To do: If a line in the data holds "agent", copy that line out in full.

** The data follows **

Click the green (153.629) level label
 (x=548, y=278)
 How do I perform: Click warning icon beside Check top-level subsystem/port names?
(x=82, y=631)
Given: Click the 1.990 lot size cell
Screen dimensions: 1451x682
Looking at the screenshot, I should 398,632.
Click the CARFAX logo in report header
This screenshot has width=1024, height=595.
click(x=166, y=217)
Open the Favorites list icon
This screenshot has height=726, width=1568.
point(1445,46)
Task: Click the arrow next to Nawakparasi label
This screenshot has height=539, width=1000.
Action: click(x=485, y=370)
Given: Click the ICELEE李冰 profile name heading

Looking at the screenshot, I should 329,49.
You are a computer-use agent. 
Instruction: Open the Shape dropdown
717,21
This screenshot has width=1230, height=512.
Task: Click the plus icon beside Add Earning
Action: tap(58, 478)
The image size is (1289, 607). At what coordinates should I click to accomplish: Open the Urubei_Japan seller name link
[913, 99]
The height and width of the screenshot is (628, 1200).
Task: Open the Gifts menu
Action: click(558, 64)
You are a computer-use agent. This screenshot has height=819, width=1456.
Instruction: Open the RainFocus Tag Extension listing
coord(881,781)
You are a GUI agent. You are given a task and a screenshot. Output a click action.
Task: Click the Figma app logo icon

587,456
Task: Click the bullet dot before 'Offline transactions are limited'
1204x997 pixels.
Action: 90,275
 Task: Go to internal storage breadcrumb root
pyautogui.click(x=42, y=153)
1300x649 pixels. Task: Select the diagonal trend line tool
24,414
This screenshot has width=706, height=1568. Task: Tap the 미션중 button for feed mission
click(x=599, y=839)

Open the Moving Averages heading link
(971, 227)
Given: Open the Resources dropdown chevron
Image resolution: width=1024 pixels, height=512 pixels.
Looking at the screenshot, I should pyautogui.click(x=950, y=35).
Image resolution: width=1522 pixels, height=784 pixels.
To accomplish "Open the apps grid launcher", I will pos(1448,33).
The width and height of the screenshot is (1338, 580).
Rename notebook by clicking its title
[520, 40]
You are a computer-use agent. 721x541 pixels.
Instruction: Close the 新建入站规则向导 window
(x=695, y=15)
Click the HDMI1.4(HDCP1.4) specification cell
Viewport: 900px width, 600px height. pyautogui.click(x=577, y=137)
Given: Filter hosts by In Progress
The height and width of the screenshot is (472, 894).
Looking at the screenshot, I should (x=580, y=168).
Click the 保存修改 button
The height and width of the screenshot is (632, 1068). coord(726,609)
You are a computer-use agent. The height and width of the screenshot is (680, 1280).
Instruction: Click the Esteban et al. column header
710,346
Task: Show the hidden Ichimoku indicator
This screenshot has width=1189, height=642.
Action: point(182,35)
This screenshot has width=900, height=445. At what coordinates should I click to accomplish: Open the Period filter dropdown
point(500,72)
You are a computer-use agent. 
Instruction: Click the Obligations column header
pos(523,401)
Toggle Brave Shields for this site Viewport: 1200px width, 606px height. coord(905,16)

** End of The data **

Solution:
You are a computer-use agent. 
You are a computer-use agent. This screenshot has height=819, width=1456.
You are a GUI agent. You are given a task and a screenshot. Output a click action.
You are a computer-use agent. 721x541 pixels.
You are a computer-use agent. The height and width of the screenshot is (680, 1280).
You are a computer-use agent. 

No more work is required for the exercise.